_Aim of the task:_
Answer these questions from the mailing-list reply:
1. What value is the change attribute reset to when an inode is created?
2. Which RFC is cited for a full-blown 64-bit counter?
3. What does the final paragraph suggest might work better than ctime for telling apart files that use the same inode number?

Subject: Re: rfc: [patch] change attribute for ext3

Trond Myklebust wrote:
> On Wed, 2006-09-13 at 18:42 +0200, Alexandre Ratchov wrote:
>
>> hello,
>>
>> here is a small patch that adds the "change attribute" for ext3
>> file-systems;
>>
>> the change attribute is a simple counter that is reset to zero on
>> inode creation and that is incremented every time the inode data is
>> modified (similarly to the "ctime" time-stamp).
>>
>
> I would really have preferred a full-blown 64-bit counter as per
> RFC3530, but I suppose we could always combine this change attribute
> with the high word from ctime in order to make up the NFSv4 change
> attribute. That should keep us safe until someone develops a ramdisk
> with < 1 nsecond access time.

Wouldn't the generation count work better than ctime to differentiate
between
instances of files using the same inode number? That way, there wouldn't be
a clock resolution issue.

Thanx...

_Information provided:_

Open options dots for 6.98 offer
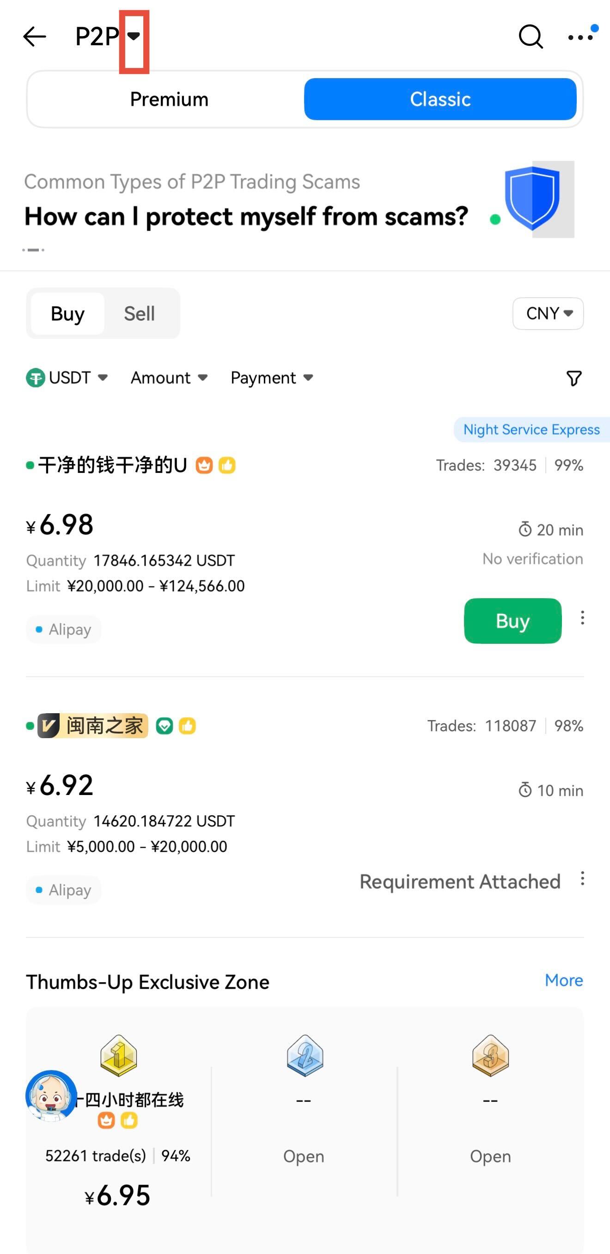Image resolution: width=610 pixels, height=1254 pixels. (582, 618)
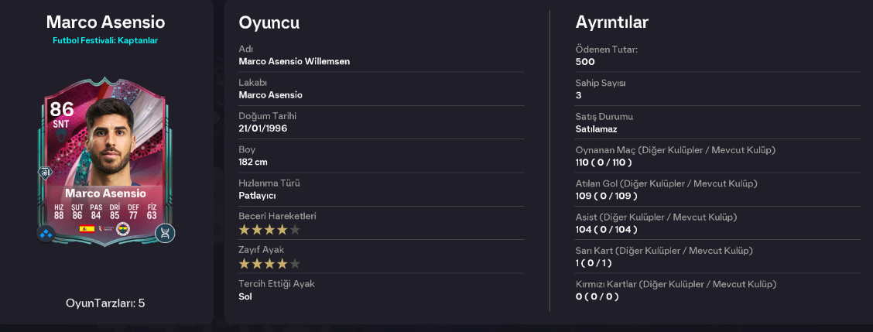Select the Oyuncu section heading
Screen dimensions: 873x332
point(269,23)
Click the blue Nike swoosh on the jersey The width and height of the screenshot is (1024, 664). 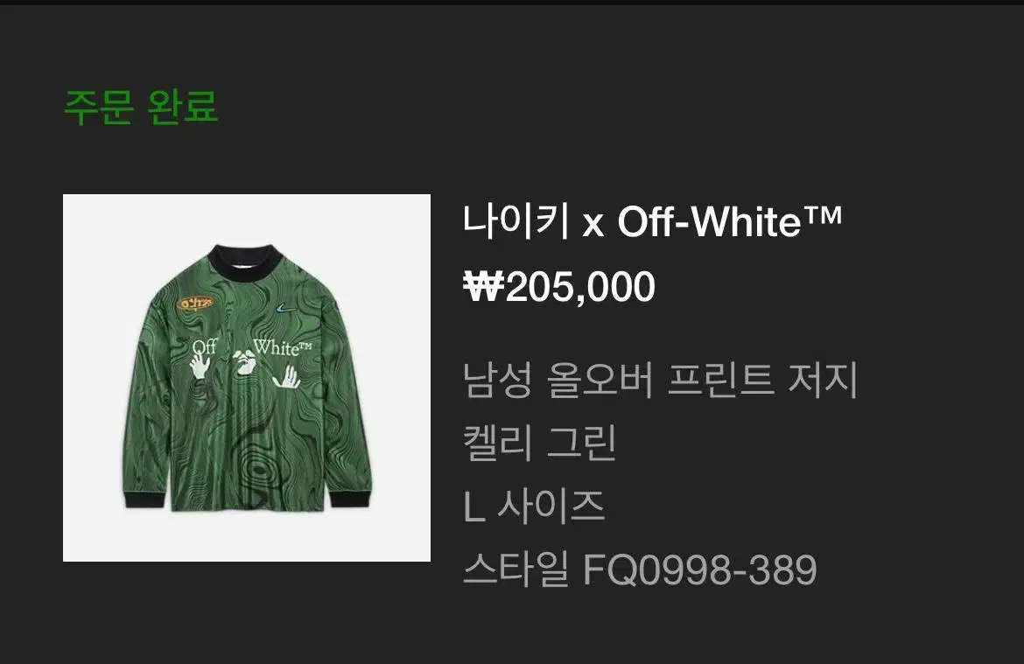284,308
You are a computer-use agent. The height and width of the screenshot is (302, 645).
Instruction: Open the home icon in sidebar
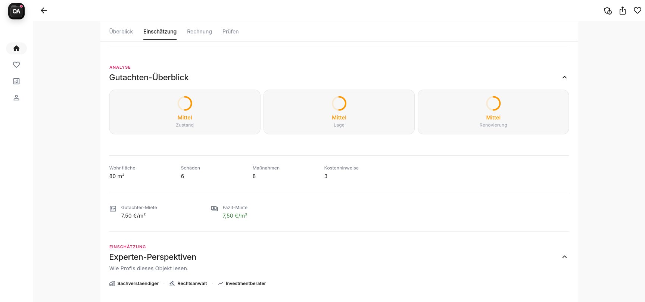[x=16, y=48]
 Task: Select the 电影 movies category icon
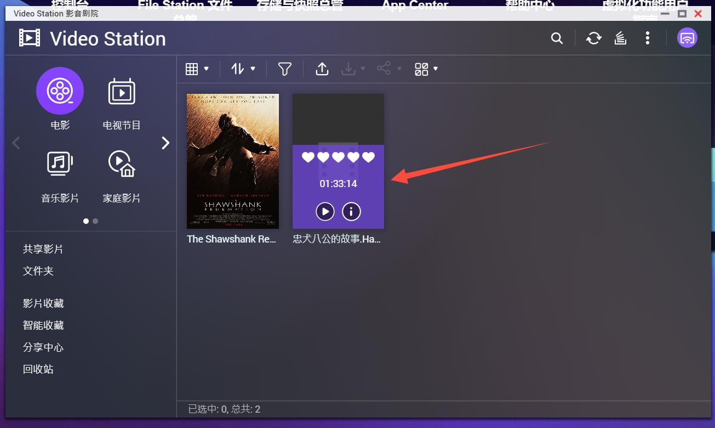[60, 91]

_The completed task:_
1. Zero
2. RFC3530
3. The generation count